By Chloe Stradinger
“One smart reader is worth a thousand boneheads,” is a grand and true proclamation made by the great American writer H.L. Mencken. It’s printed on the bookmark tucked into every book I buy from my favorite hometown bookstore, which happens to be called Rainy Day Books. I’ve always loved the name of the store. It describes the quintessential reading conditions: tucked under a cozy blanket in a comfy chair while rain patters the window.

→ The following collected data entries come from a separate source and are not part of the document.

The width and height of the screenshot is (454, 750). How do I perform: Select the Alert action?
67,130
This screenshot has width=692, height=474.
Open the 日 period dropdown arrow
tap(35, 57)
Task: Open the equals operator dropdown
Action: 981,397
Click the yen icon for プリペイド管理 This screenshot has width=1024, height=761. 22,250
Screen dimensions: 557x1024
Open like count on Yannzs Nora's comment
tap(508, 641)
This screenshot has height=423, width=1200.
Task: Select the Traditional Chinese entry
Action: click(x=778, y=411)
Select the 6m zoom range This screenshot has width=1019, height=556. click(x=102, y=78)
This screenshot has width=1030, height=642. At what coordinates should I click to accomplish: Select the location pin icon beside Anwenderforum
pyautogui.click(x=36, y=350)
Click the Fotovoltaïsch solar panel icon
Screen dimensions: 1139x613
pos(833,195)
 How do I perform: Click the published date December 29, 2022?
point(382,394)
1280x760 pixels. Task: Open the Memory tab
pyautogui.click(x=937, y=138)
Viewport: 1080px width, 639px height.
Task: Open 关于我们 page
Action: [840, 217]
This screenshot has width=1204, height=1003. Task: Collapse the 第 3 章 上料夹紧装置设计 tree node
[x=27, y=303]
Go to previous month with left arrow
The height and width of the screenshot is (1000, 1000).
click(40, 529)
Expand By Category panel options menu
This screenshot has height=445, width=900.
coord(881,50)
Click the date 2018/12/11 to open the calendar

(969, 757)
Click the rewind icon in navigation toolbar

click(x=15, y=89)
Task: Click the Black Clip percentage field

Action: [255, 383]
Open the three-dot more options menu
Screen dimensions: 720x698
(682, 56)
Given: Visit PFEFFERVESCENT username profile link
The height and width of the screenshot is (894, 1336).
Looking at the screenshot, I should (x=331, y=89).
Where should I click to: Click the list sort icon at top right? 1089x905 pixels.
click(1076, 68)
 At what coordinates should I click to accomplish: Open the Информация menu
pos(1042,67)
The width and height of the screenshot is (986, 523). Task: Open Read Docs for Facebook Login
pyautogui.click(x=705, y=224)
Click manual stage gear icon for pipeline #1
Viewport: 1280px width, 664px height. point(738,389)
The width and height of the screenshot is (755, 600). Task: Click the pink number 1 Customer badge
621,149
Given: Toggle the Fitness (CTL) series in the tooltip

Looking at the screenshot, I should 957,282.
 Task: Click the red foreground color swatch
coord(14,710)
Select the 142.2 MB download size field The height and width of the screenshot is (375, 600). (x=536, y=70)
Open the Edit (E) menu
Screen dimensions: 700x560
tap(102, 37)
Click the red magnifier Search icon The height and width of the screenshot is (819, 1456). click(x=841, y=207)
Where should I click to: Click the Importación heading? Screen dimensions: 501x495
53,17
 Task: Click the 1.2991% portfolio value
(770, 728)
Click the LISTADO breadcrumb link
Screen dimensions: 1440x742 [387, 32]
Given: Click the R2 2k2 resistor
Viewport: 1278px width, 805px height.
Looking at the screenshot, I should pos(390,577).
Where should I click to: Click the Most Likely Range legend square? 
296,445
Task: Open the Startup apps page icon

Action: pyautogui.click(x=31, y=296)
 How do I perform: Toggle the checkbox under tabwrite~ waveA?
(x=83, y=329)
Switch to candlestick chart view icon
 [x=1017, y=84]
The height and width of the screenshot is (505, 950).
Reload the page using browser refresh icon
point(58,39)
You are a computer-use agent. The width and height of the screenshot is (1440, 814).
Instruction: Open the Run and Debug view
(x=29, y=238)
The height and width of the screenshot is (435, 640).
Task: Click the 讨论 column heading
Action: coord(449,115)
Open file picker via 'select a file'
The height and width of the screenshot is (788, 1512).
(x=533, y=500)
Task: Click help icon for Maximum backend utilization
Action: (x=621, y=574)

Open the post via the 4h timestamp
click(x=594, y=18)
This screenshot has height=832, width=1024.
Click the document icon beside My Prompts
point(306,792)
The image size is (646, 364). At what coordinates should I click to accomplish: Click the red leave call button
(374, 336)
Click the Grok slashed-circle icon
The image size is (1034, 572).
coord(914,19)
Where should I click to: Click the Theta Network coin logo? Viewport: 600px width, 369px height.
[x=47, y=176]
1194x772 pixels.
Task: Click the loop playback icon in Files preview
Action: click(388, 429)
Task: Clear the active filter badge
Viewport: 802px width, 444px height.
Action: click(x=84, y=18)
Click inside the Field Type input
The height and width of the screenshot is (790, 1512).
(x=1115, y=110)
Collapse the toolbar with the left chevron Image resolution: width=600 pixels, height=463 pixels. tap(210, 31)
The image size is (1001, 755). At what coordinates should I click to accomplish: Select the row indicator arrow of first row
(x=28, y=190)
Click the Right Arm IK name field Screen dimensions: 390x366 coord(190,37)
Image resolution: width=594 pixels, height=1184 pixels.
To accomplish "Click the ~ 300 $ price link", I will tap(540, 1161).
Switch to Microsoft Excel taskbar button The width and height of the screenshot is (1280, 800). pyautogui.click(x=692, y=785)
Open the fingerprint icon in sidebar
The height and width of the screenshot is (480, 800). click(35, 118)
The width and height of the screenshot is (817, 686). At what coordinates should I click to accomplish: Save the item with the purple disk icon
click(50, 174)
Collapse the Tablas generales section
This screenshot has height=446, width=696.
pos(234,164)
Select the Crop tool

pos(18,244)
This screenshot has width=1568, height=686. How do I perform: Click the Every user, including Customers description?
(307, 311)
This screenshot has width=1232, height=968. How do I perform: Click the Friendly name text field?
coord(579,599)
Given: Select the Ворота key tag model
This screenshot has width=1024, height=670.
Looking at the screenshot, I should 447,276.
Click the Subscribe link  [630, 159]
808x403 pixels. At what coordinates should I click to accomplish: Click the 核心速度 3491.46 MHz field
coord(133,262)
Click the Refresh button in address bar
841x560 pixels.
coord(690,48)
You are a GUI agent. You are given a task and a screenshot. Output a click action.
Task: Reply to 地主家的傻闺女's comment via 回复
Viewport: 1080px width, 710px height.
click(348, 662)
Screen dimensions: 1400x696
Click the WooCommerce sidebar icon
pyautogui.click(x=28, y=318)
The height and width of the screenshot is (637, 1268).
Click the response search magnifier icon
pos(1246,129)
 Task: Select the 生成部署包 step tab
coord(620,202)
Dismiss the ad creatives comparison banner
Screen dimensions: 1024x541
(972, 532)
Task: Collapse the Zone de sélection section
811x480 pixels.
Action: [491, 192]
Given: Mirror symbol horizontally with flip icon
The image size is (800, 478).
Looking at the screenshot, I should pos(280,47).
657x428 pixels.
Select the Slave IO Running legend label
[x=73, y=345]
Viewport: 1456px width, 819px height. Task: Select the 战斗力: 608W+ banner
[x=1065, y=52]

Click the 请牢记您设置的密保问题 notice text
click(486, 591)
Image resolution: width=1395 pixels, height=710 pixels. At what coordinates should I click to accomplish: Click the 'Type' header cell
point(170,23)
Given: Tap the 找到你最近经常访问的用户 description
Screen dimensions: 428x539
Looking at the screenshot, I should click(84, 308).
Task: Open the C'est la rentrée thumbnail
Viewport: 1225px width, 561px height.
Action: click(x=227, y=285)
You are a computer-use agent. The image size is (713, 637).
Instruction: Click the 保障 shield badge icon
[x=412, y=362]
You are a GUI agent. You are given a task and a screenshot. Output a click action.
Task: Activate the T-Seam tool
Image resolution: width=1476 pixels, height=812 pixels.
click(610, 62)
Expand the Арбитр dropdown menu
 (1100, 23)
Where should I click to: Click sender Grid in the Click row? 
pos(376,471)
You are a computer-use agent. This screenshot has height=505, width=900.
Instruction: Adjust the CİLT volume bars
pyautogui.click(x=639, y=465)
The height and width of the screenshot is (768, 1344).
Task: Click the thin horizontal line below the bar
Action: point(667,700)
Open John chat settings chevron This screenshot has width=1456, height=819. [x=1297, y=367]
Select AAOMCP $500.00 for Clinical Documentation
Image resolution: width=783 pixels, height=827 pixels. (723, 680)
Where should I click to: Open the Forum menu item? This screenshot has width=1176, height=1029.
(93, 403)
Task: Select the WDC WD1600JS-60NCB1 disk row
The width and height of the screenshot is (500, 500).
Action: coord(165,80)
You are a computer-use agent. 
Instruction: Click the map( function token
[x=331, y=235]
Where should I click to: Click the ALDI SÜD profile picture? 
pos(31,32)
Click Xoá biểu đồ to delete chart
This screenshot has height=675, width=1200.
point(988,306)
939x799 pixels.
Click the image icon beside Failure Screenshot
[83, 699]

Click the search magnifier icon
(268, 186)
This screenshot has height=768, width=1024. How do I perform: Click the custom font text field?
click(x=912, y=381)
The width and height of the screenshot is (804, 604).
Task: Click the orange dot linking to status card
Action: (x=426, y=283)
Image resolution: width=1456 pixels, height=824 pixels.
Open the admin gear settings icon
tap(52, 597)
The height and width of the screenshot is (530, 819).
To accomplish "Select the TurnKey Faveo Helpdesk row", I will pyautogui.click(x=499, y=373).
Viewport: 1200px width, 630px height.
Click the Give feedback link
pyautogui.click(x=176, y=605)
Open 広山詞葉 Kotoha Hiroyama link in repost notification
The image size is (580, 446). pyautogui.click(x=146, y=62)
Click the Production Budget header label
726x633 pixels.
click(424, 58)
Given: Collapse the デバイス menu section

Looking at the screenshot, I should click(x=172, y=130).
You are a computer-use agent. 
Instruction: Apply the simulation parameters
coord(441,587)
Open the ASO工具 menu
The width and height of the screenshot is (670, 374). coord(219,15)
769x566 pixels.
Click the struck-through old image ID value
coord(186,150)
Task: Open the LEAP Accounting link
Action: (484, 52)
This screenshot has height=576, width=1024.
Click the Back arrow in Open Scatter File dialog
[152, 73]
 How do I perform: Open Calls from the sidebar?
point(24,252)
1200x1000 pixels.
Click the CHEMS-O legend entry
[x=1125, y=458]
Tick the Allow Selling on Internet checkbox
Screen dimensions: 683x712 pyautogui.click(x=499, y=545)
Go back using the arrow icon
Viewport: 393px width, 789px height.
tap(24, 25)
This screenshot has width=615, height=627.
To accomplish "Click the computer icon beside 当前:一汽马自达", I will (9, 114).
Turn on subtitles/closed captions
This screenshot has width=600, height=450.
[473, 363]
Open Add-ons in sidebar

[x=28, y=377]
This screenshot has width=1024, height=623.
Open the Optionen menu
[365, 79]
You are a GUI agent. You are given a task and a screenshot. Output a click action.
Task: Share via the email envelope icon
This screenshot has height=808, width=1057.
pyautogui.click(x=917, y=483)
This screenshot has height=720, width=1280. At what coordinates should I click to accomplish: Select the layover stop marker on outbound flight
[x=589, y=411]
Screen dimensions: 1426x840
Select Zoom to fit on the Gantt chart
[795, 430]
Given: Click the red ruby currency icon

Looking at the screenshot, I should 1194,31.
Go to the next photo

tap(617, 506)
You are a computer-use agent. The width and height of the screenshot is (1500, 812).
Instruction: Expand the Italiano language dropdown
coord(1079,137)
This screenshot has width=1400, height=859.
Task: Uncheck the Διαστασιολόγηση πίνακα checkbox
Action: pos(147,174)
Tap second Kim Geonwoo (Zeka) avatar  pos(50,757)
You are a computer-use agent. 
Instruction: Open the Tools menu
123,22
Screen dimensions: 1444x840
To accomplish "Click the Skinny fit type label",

But alas, we live in a (mostly) sunny Florida climate and are in the midst of a beautiful spring. A close second to reading on a rainy day is reading under the sun. A good book can be best enjoyed while cocooned in a hammock, lounging on the shores of Lake Wauburg or just under a shady tree on campus. So get reading before exams hit and you only have time for textbooks. Below are a few of my recommendations:
The Gabriel Allon series, Daniel Silva
In this 17-book series, Israeli spy/art restorer Gabriel Allon goes on thrilling adventures to stop world corruption. It’s not your typical quick spy-novel read; each book explores art, religious conflicts and political unrest.
Sweetbitter, Stephanie Danler
A thought-provoking story about being young in New York, this novel eloquently explores the beauty, grime and grind of living in one of the world’s greatest cities. Tess, a back waiter at a prestigious NYC restaurant, grows into herself as she meets new mentors and explores new flavors.
The Improbability of Love, Hannah Rothschild
When Annie McDee stumbles upon a lost famous masterpiece, she embarks on a quest to find the rightful owner. This picture is worth more than a thousand words; the painting acts as a narrator in a few chapters, allowing readers a glimpse of the power, love and violence the piece of art has witnessed over the eras.
Nutshell, Ian McEwan
Have you ever read a story from the perspective of a fetus? Sounds like a turn-off, but this tale is a page-turner. Written in McEwan’s brilliant style, an unborn child tells the tale of his mother’s wild indiscretions.
The Woman in Cabin 10, Ruth Ware
Pay heed: Do not read this book if you’re going on a cruise anytime soon. This mystery surrounds the event of a possible murder on a fancy yacht. With a plot similar to The Girl on the Train, everyone is questioning if young journalist Lo Blacklock really witnessed a murder. She must try to figure out what’s going on while keeping herself out of danger.